WORK ORDER: Pictures do not belong in the copy, so please give every entry below again exactly.

SUPPLIED RECORDS:
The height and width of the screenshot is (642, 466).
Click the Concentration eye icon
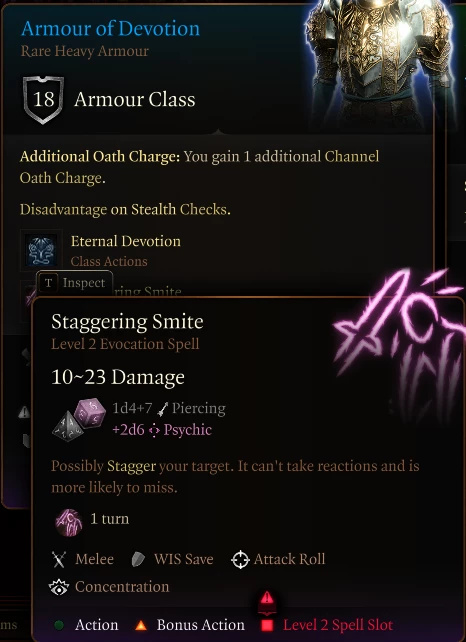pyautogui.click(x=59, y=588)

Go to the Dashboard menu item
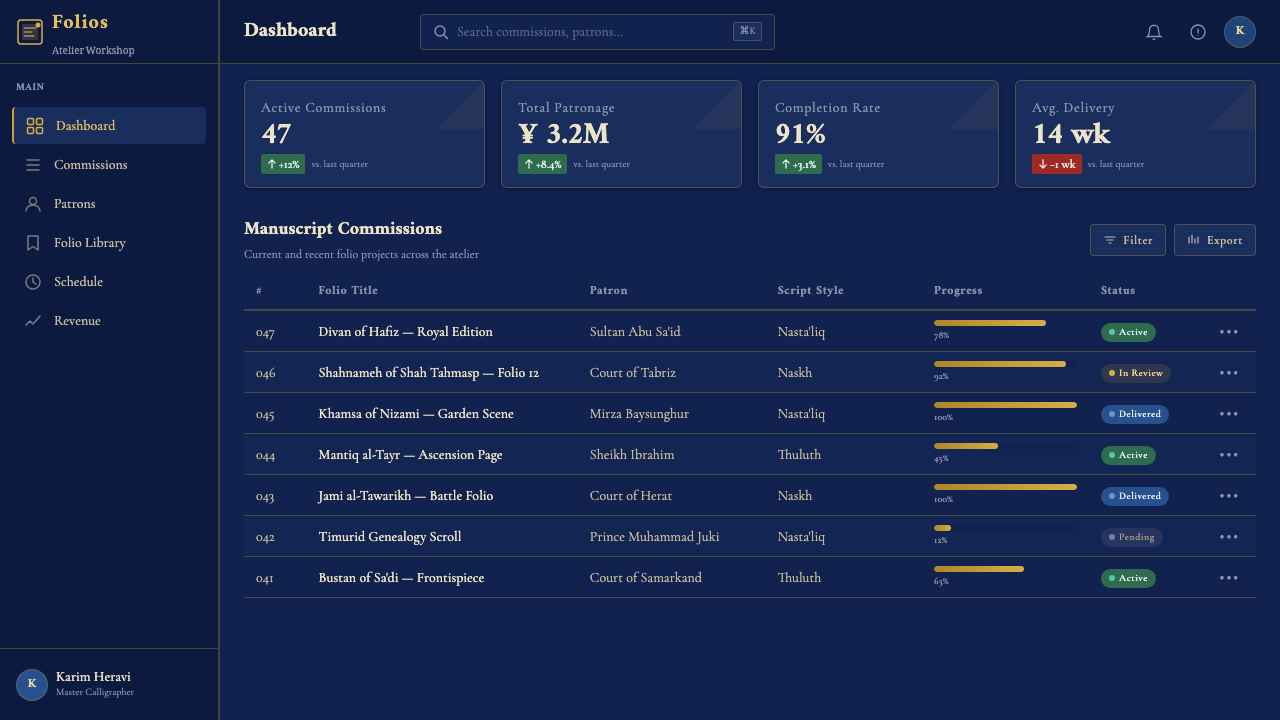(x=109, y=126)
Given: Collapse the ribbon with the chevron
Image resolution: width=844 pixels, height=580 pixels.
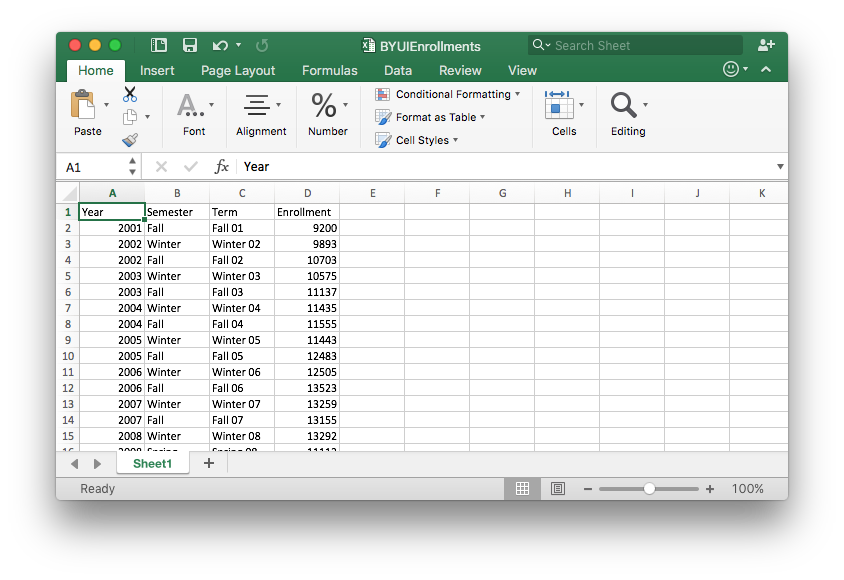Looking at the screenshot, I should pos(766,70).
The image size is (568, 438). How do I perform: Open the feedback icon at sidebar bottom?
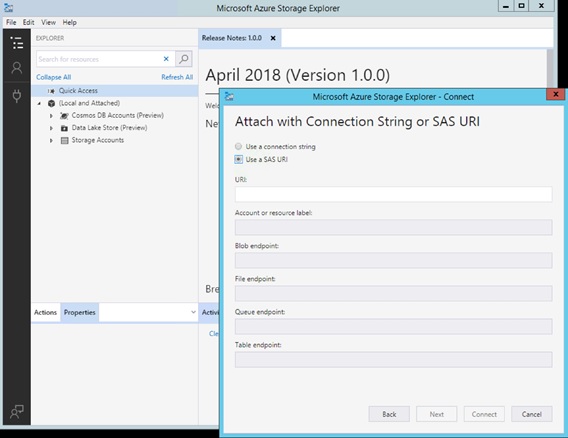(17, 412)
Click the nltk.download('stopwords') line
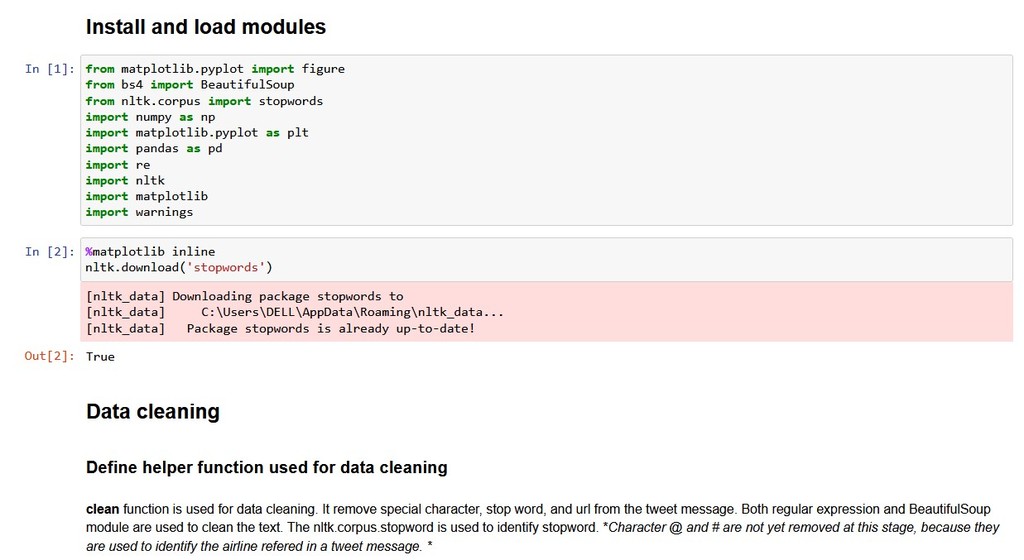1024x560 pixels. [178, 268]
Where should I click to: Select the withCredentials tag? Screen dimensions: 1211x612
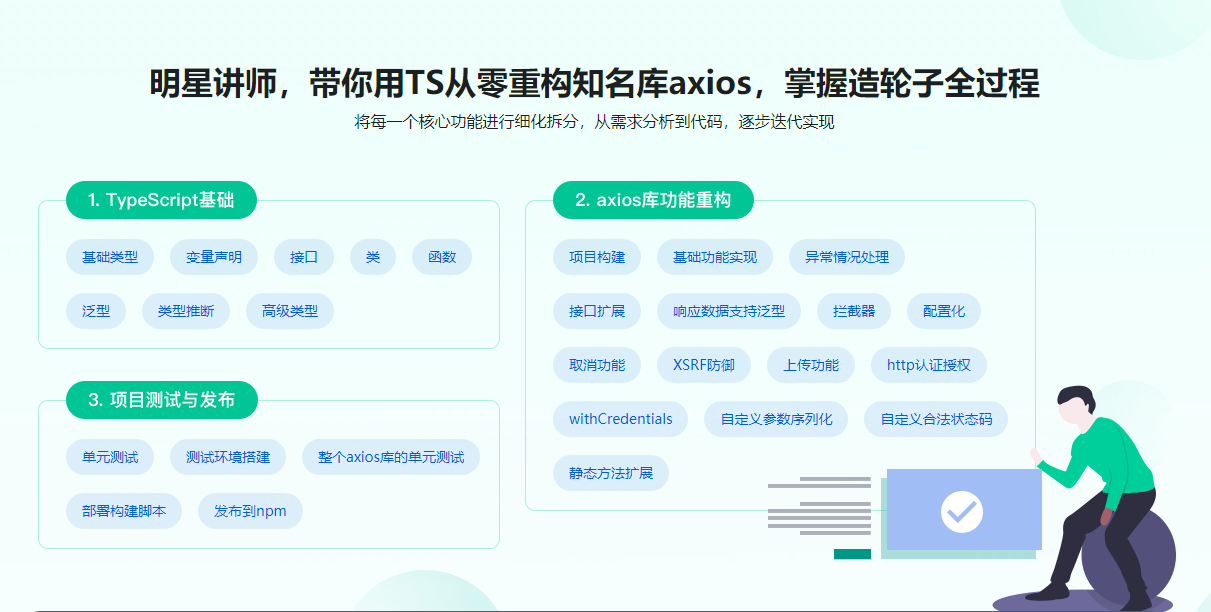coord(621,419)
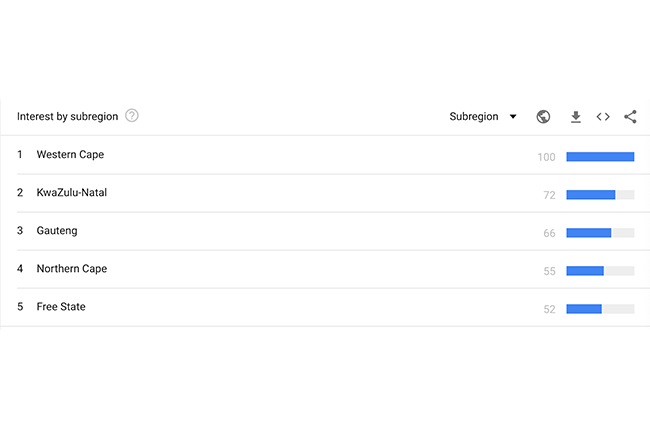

REPLY:
The height and width of the screenshot is (642, 466).
Click the Concentration eye icon
pyautogui.click(x=59, y=588)

Go to the Dashboard menu item
(x=109, y=126)
Given: Collapse the ribbon with the chevron
Image resolution: width=844 pixels, height=580 pixels.
Looking at the screenshot, I should pos(766,70).
The image size is (568, 438). How do I perform: Open the feedback icon at sidebar bottom?
(17, 412)
Click the nltk.download('stopwords') line
1024x560 pixels. [178, 268]
Where should I click to: Select the withCredentials tag? Screen dimensions: 1211x612
coord(621,419)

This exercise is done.